BRIEF
Lines in which "agent" appears should be pulled from the data below.

Stored records:

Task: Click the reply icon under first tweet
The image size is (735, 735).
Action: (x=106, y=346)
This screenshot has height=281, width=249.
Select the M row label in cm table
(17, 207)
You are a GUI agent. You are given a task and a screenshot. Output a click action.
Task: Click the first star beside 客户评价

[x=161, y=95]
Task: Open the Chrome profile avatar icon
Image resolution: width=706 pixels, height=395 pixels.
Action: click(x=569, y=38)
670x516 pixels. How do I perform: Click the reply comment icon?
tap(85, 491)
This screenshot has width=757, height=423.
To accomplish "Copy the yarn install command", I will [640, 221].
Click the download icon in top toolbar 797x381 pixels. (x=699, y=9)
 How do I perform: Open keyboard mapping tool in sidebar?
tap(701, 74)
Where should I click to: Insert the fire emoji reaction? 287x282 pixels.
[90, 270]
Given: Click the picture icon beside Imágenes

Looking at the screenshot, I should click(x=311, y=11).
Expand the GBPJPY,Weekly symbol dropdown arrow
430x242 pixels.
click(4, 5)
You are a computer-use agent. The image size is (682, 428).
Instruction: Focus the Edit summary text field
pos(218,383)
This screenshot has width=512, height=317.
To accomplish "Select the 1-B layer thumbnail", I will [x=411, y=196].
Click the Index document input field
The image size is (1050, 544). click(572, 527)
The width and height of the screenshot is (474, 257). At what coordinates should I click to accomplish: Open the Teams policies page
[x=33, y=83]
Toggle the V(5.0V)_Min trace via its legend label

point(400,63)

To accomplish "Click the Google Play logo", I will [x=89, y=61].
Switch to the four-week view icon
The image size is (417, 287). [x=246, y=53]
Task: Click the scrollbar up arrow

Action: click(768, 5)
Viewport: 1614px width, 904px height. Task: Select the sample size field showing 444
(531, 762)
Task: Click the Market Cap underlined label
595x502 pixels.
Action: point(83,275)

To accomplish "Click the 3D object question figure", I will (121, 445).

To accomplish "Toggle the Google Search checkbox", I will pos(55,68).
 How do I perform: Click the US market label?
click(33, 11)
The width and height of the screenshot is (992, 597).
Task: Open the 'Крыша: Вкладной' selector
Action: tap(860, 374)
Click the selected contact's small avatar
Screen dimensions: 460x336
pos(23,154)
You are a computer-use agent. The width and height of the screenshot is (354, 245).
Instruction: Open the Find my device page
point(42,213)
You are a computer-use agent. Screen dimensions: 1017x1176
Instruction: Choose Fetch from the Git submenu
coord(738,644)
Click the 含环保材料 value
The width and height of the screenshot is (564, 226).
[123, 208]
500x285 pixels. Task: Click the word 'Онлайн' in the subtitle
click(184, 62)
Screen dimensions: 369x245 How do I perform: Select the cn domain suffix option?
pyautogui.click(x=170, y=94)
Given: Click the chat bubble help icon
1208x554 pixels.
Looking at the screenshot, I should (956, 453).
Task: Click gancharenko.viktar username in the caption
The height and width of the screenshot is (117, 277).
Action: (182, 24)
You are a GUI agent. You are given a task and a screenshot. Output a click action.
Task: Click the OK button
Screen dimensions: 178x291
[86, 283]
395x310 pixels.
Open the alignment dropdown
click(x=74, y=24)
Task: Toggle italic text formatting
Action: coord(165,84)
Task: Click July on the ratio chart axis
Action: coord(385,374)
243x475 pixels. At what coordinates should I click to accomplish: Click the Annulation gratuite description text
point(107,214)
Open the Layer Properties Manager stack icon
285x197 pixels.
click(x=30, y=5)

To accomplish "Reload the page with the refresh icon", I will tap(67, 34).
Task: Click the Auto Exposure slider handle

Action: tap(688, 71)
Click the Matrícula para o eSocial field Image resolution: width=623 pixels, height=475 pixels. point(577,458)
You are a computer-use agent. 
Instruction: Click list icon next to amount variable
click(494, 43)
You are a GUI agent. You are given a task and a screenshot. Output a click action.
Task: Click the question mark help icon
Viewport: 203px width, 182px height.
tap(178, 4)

EXERCISE ANSWER
You are a GUI agent. You are given a task and a screenshot. Output a click action.
You are a computer-use agent. The image size is (682, 428).
You are a computer-use agent. The width and height of the screenshot is (354, 245).
You are a computer-use agent. Screen dimensions: 1017x1176
You are a GUI agent. You are given a task and a screenshot. Output a click action.
You are a computer-use agent. 
You are a GUI agent. You are given a task and a screenshot. Output a click action.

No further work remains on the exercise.